Starting a law firm costs money. In fact, we often hear the mantra from entrepreneurial gurus that it takes money to make money. But the question is how much, and in this case how much to start a law firm. The Law Offices of Jason E. Taylor, P.C. – Personal Injury Lawyers has some nice tips on this.
1) Startup Costs.
Also known as one-time costs, startup costs are the things that you spend money on to get the firm off the ground. These can include anything from business licenses to office space security deposits, and everything in between. Business licenses are relatively cheap, depending on the state and the type of business entity you choose. You will also want to consult an accountant for tax purposes, and potentially a business attorney. Office space, or virtual office space, usually requires an initial deposit. Additionally, you will need a computer, printer, and scanner. A good way to save money on a copier is to scan documents into your computer and then print them out. Make this a habit and you will also have a good file management system. Another good way to save money, this time on a fax machine, is to get an electronic fax system such as E-fax or Ring Central.
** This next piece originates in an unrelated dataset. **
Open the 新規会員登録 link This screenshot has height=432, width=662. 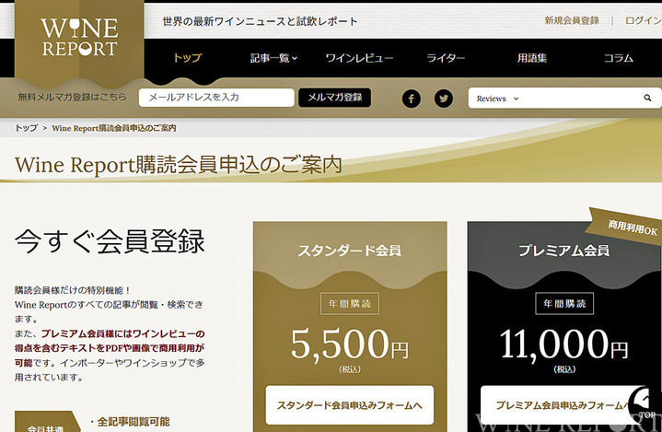point(571,20)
The exact requirements of your startup law firm will depend on your practice areas and practice setting. The key with startup costs is not to go crazy – the less you spend, the better. At the same time, you need to find a balance between saving money and being productive. The trick is to analyze how to be most cost-effective with your startup costs.
2) Ongoing Costs.
Also known as overhead, startup costs are those recurring costs necessary for the ongoing operation of your law firm. Ongoing costs may include payroll, rent for office space, any services payable monthly (i.e. electronic facsimile, online case management, marketing campaigns, etc.), malpractice insurance, postage, office supplies, and anything else that you need to keep your firm open and efficient. I encourage people to measure ongoing costs on a monthly basis. Again, the key when starting a law firm is to keep ongoing costs at a minimum and, really, you should be able to do that quite easily.
3) Periodic Costs.
Bar dues, continuing legal education. There isn’t a lot you can do with the periodic costs in an effort to save money. Your bar dues are usually mandatory. In some states, CLE’s are mandatory. Even in those states where CLE’s are not mandatory, it is a good idea to attend continuing legal education seminars on topics related to your practice areas because you want to keep up-to-date on the law.
Through analyzing these three things, you can get a pretty good idea of what it will cost to start and run your law firm. But you can’t forget that you also have personal bills to pay. So the financial capital needed to start your small law firm is only piece of the pie. In other words, you need to analyze your personal budget in conjunction with your business budget.